Depreciation is governed by which GAAP principle?

Matching principle

 

20

Current assets are those that will be

Current assets are those that will be used up or converted into cash within a year or one accounting cycle, whichever is longer. 

21

When an audit is performed, the independent CPA examines the company’s financial statements and expresses an opinion on whether the financial statements materially conform to GAAP rules.
 

True or False

True.

22

With MACRS, all assets are depreciated to zero and assume there is no residual or "salvage" value associated with the asset.

True.

 

As compared to the GAAP depreciation rules which allow companies to estimate the useful life and residual value, the IRS rules which require MACRS assumes that assets have no residual value, therefore, all assets are depreciated to zero.

23

A CPA’s preparation of a company’s income tax return is considered involvement with the financial statements

 

True or False 

False.

 

A CPA’s preparation of a company’s income tax return is not considered involvement with the financial statements and, much like a compilation, does not require the CPA to use GAAP depreciation rules
 

24

Which methods are allowed under GAAP depreciation?

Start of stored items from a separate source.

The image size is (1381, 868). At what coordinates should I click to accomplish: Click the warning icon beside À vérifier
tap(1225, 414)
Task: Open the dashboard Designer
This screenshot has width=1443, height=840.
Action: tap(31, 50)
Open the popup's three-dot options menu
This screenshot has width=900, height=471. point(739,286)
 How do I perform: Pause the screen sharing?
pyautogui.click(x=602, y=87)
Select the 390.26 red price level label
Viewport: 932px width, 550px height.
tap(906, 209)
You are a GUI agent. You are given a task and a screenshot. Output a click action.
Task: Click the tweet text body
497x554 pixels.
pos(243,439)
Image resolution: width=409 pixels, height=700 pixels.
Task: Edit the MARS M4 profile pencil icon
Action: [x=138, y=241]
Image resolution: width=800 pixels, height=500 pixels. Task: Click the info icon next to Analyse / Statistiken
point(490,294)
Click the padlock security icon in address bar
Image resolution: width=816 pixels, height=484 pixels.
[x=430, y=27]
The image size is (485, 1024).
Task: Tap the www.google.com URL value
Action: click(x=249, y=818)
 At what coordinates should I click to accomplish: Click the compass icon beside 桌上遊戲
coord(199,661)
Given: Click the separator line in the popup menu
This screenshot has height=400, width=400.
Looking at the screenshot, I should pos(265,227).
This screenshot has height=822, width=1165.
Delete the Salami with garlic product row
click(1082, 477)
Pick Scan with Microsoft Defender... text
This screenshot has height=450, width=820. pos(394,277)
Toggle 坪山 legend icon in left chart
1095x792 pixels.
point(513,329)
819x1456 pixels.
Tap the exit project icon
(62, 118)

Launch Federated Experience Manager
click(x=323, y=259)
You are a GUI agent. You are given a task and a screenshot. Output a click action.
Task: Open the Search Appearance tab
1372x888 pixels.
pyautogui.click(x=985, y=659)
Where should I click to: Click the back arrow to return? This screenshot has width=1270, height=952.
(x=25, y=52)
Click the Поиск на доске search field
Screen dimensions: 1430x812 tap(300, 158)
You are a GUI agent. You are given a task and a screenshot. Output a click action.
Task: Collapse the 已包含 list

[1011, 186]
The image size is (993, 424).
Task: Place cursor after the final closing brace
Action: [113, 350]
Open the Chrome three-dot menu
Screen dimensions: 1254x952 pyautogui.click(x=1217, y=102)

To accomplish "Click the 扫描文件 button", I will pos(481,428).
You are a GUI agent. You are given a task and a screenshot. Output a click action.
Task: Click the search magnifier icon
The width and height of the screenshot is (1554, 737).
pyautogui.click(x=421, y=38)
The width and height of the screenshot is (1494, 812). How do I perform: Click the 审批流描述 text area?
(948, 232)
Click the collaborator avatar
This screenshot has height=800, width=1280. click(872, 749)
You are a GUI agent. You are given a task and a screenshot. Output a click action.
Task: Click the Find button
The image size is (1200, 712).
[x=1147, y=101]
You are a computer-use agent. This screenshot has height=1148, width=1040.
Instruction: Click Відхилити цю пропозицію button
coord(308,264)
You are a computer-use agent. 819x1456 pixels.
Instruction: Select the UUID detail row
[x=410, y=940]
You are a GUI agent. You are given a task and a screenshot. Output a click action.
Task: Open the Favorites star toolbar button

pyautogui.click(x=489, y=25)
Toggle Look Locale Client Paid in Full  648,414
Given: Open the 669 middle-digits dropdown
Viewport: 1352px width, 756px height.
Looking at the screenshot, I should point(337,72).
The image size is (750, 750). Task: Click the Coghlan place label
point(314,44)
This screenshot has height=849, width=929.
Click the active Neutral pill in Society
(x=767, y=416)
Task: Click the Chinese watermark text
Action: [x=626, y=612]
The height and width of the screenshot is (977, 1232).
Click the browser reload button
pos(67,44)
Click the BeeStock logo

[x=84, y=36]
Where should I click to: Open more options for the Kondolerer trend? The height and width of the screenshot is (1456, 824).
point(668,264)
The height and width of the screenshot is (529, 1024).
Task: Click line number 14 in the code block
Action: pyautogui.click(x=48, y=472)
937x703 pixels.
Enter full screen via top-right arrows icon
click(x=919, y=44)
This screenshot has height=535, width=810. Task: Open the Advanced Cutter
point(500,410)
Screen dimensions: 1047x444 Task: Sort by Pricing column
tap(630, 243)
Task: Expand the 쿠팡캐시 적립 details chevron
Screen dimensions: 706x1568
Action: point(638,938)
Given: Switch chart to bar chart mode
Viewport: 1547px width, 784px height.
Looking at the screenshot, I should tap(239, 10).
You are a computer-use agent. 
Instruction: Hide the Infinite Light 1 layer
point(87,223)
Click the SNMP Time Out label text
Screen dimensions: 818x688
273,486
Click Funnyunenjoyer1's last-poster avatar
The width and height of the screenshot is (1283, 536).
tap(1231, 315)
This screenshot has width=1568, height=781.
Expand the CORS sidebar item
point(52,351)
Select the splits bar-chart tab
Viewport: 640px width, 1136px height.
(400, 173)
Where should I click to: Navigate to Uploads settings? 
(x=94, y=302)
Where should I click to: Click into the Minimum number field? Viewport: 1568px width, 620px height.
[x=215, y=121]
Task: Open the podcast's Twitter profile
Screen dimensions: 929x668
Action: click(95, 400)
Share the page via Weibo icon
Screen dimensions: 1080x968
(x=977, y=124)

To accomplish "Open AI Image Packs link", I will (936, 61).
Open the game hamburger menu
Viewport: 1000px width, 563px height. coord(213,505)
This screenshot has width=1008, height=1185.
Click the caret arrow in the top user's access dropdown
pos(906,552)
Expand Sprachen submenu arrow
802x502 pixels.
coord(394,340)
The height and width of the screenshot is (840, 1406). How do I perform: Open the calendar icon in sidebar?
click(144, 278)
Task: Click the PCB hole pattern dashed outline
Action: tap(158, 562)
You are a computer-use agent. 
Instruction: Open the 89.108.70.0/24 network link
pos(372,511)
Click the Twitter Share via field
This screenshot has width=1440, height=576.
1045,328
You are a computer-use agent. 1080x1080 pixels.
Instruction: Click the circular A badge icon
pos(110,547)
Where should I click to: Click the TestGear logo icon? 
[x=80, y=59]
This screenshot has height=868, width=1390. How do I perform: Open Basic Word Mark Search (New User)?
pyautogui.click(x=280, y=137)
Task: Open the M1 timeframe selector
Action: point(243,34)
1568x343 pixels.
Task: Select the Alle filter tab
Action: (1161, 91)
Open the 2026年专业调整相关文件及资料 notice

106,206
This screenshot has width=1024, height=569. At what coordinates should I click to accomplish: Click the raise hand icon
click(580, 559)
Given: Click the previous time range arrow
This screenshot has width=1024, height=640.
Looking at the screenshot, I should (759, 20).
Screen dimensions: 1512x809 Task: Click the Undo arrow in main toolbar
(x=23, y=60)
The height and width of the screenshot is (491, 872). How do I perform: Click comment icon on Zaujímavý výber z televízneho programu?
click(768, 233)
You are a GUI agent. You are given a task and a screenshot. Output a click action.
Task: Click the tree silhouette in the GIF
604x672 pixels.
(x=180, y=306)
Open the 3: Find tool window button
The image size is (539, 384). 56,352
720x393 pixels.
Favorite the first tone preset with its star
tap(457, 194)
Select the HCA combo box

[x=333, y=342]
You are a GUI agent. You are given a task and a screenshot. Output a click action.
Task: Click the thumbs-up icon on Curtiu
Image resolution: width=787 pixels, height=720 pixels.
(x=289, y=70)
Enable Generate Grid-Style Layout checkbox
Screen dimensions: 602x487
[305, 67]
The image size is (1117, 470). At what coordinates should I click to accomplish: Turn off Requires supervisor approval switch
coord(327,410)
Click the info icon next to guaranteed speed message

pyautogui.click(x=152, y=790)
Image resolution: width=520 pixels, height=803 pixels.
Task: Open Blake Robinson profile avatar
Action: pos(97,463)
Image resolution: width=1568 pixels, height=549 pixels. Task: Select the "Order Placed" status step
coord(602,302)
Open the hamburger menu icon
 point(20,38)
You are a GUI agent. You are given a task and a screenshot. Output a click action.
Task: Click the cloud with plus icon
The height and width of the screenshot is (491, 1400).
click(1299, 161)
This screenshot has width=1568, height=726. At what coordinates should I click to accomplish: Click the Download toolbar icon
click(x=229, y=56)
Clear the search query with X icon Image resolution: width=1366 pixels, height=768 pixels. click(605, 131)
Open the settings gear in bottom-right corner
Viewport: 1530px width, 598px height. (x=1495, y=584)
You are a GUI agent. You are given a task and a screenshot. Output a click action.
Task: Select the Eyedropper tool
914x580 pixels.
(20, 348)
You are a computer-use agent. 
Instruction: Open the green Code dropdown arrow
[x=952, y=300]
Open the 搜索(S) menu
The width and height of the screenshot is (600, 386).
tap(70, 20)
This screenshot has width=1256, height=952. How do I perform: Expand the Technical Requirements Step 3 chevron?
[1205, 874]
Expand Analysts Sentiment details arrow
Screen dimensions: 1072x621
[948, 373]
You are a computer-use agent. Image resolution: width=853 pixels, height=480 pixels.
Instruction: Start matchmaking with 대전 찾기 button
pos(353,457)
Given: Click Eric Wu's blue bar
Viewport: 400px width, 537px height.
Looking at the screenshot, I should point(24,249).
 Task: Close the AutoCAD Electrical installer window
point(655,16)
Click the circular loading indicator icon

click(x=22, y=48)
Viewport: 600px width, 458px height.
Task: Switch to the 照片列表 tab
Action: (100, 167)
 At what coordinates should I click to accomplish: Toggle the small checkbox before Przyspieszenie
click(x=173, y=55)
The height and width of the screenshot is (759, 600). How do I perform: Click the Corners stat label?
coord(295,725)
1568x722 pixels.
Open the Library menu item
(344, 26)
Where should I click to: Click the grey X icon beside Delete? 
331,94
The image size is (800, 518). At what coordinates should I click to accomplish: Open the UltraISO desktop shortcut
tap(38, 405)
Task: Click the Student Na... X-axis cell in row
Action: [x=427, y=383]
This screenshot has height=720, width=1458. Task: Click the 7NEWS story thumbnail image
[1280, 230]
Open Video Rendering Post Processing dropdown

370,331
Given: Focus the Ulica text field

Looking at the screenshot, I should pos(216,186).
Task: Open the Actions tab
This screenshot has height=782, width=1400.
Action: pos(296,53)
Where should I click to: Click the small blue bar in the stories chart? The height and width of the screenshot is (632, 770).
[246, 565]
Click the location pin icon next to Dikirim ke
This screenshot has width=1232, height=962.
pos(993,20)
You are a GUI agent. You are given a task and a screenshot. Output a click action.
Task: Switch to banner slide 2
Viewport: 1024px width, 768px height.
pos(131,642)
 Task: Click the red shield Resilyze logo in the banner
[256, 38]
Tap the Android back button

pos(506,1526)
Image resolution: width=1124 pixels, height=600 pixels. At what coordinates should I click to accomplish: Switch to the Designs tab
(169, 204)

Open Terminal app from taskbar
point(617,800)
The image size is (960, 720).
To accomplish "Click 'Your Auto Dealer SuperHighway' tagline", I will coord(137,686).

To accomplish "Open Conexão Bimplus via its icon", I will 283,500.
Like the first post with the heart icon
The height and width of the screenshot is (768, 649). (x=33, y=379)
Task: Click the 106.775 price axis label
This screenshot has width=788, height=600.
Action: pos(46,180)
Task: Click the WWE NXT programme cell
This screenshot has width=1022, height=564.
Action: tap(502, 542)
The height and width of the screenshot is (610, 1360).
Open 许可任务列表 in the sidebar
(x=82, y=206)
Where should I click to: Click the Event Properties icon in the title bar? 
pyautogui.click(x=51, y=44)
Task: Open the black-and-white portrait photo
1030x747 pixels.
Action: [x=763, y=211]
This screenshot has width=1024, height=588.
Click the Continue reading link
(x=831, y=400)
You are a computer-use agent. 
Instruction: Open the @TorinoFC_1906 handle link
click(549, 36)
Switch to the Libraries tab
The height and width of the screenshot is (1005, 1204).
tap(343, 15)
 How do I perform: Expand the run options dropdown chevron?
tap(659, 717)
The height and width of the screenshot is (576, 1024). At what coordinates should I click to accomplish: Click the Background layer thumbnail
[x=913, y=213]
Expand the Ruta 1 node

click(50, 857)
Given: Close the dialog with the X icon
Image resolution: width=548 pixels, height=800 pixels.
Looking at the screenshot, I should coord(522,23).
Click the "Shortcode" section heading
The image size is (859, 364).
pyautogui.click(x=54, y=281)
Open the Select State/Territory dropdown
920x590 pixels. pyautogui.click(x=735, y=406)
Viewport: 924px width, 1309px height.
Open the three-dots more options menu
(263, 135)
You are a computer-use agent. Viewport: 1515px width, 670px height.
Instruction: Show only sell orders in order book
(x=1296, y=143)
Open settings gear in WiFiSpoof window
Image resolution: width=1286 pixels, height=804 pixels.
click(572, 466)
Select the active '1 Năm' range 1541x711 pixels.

GAAP allows companies to choose one of four methods: 

  1. Straight-line
  2. Units of production
  3. Declining balance method (125%, 150%, 200%)
  4. Sum-of-the-years digits.
     

25

If a company has book depreciation of $23,000 and tax depreciation is 19,000, so long as the CPA deems that the $4,000 is not material, depreciation can be presented on the reviewed or audited financial statements as $19,000.

 

True or False

True.

 

So long as the $4,00 difference in the financial statements is not substantial enough to affect the judgment and decision making of users, the company is allowed to use the same amount for both book and tax purposes.

26

When an audit is performed, the independent CPA provides a report describing his or her findings after performing a limited inspection of the financial statements and stating whether her or she found any material differences from the GAAP rules.

 

True or False.

False

 

When a review is performed, the independent CPA provides a report describing his or her findings after performing a limited inspection of the financial statements and stating whether her or she found any material differences from the GAAP rules. When an audit is performed, the independent CPA examines the company’s financial statements and expresses an opinion on whether the financial statements materially conform to GAAP rules.

27

Depreciation is defined as

Depreciation is defined as a system for allocating or spreading the cost of 'fixed assets' over their estimated useful life in a rational and systematic manner.

28

Depreciation Expense is an income statement account.

 

True or False

True.

29

A company that prepare their financial statements for third parties under GAAP can have an independent CPA perform one of the following three services

  1. Compilation
  2. Review
  3. Audit

30

Depreciation is an example of an accrual.

 

True or False

False.

 

Although made at the end of the period with other adjusting entries, depreciation is not an accrual or deferral, but simply one of the other end of period adjustments.